ESTRATTO DEL TESTO
§ §

Nel novembre 2002 una società veicolo di nome Newco28 controllata da Schemaventotto lanciò un’Offerta Pubblica di Acquisto (OPA) su tutte le azioni non in possesso di Schemaventotto. Newco offrì 9,5 euro ad azione, offerta poi aumentata a 10 euro, per un totale di 8,4 miliardi di euro. Questi soldi non furono messi dai Benetton, bensì dalle banche, che concessero a Newco 9,2 miliardi di euro di prestiti per pagare le spese. Niente di nuovo: le privatizzazioni finivano spesso in questa maniera.

Alla fine dell’operazione Newco28 aveva in mano il 54% di Autostrade e oltre 7 miliardi di debiti. Subito dopo l’indebitata Newco28 si fuse con Autostrade. Le operazioni di questo tipo si chiamano Leveraged Buy Out (LBO): la società acquistata viene “costretta” a usare i propri flussi di cassa per pagare i debiti della società che l’ha comprata.

Autostrade creò una nuova società, Autostrade per l’Italia S.p.A., operativa dal primo luglio 2003, a cui trasferì cespiti per oltre 8 miliardi, a fronte di un valore di bilancio inferiore a 1,8 miliardi. Autostrade per l’Italia S.p.A., attraverso alcune operazioni con le banche, si ritrovò così con un surplus (di carta) di 6,5 miliardi, immediatamente girato alla società madre, Autostrade S.p.A. (ex Newco28).

Autostrade: l’investimento di Benetton è già ripagato

Questi soldi finirono alle banche che avevano prestato i soldi per realizzare l’OPA dei Benetton, che in cambio ristrutturarono il debito di Autostrade per l’Italia (ovvero la controparte dei 6,5 miliardi di carta di prima). I Benetton vendettero sul mercato il 12% di Autostrade S.p.A., rientrando immediatamente dei 2,6 miliardi dati allo Stato nel 1999. Le banche, invece, incassavano una parte dei ricavi da pedaggio come rimborso e servizio del debito. I Benetton si erano assicurati con facilità una bella rendita.

Nel 2006 i Benetton tentarono di creare un grande gruppo internazionale attraverso la fusione con l’omologa spagnola Abertis (un po’ come è avvenuto con FIAT e Chrysler: oggi FCA è praticamente un gruppo estero), ma per l’opposizione dell’allora ministro delle Infrastrutture Antonio Di Pietro, preoccupato per i conflitti di interesse che la fusione avrebbe generato, non se ne fece nulla. Questa storia, comunque, è un’altra storia, non ancora conclusa.

§ §

COMPITO BREVE 1
Secondo l'estratto del testo, a quanto ammontavano i prestiti che le banche concessero a Newco per l'OPA?
COMPITO BREVE 2
Nei record, rinomina "Save" in "Salva" partendo dall'inizio dei record e terminando con la riga che contiene "coord(70,57)", entrambe comprese. Riporta soltanto quelle righe, lasciando invariato tutto il resto.

§ §

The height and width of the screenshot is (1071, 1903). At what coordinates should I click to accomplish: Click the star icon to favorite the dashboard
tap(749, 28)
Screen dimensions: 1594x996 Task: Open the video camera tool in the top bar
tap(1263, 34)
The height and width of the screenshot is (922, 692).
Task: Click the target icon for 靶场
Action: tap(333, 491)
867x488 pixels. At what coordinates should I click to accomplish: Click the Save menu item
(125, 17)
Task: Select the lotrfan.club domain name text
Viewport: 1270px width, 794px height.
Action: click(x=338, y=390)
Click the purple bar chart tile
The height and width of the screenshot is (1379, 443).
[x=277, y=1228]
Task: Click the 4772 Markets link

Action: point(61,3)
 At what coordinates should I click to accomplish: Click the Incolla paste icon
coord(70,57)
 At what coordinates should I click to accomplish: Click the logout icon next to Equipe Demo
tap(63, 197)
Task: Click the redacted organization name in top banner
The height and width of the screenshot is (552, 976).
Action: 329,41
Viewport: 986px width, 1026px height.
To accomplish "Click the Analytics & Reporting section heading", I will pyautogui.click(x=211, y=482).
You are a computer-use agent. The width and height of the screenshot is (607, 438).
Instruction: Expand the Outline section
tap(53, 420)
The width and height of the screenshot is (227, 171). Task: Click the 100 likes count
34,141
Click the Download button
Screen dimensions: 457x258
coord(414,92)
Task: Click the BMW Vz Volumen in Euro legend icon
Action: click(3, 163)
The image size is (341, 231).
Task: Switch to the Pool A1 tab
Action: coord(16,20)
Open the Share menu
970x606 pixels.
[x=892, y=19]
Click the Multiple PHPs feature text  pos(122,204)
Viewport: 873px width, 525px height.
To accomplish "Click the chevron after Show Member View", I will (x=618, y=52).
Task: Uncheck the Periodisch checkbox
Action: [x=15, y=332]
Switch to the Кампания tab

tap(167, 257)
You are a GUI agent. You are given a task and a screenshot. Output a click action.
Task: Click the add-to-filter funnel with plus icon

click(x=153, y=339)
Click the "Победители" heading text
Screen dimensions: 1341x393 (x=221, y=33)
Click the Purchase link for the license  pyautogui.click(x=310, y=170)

§ §

RISPOSTA COMPLETA 1
9,2 miliardi di euro.

RISPOSTA COMPLETA 2
The height and width of the screenshot is (1071, 1903). At what coordinates should I click to accomplish: Click the star icon to favorite the dashboard
tap(749, 28)
Screen dimensions: 1594x996 Task: Open the video camera tool in the top bar
tap(1263, 34)
The height and width of the screenshot is (922, 692).
Task: Click the target icon for 靶场
Action: tap(333, 491)
867x488 pixels. At what coordinates should I click to accomplish: Click the Salva menu item
(125, 17)
Task: Select the lotrfan.club domain name text
Viewport: 1270px width, 794px height.
Action: click(x=338, y=390)
Click the purple bar chart tile
The height and width of the screenshot is (1379, 443).
[x=277, y=1228]
Task: Click the 4772 Markets link

Action: point(61,3)
 At what coordinates should I click to accomplish: Click the Incolla paste icon
coord(70,57)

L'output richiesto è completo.